What you should do: In the review of the Atlas of North American English below, explain in one to three sentences why the sample of speakers was weighted toward young women.

Matthew J. Gordon, English Department, University of Missouri - Columbia

Between 1992 and 1999 a team of researchers led by William Labov conducted
a series of interviews over the telephone with some 800 people across the
United States and Canada. The samples of speech recorded during these
interviews constitute the database on which the Atlas of North American
English (ANAE) is based. This work consists of (a) the print version of the
Atlas, an oversized volume (11.5'' x 16'') which runs over 300 pages and
contains 129 four-color maps, (b) a CD-ROM packaged with the Atlas and
containing data files and interactive maps with sound clips; and (c) a
website available by subscription which also includes interactive maps and
longer sound clips as well as additional materials. This review is focused
on the bound, ''hard-copy'' of the Atlas.

ANAE contains twenty three chapters organized into six sections, labeled
Parts A-F. Part A ''Introduction and methods'' opens with an introductory
chapter that outlines the goals and scope of the project. This discussion
puts ANAE in the context of American dialectology, suggesting that the
current project builds on the tradition of scholars such as Hans Kurath and
Raven McDavid though it departs significantly from that research especially
in terms of methodology. Key aspects of the ANAE methodology which
distinguish this project from traditional dialect geography include:

- the linguistic focus lies with active sounds changes especially those
affecting vowels;

- acoustic measurements are used for much of the analysis;

- the survey targeted urban people with two speakers sampled for most
small cities and four or more for larger metropolitan areas;

- the sample of speakers is intentionally skewed to include young women
from each location since previous research has found them in the vanguard
of many sound changes.

Given data:
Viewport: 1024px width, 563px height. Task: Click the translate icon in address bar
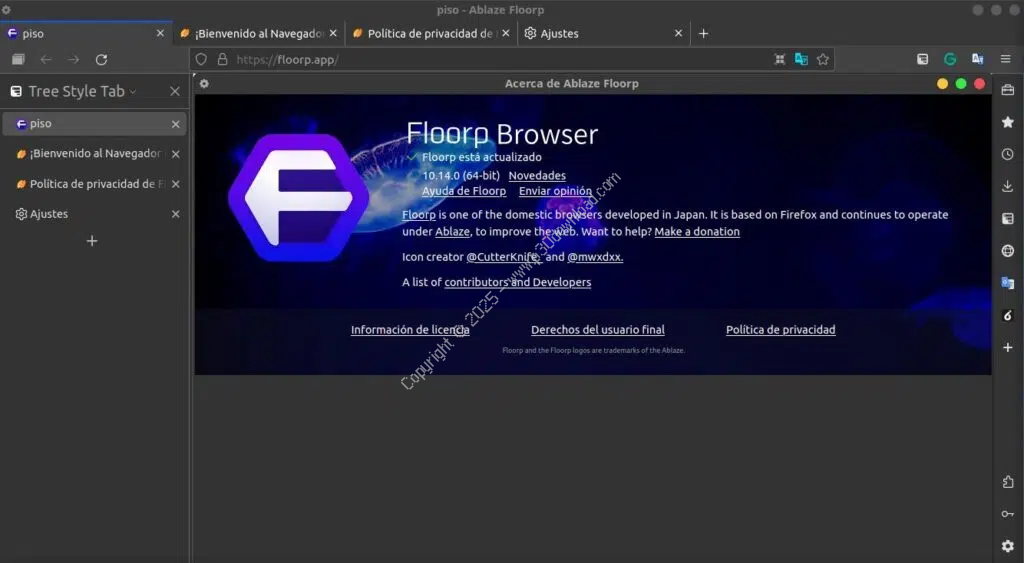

Answer to the exercise: The sample was intentionally skewed to include young women from each location because previous research had found them in the vanguard of many sound changes. Since the project focuses on active sound changes, particularly those affecting vowels, it made sense to sample the speakers most likely to be leading them.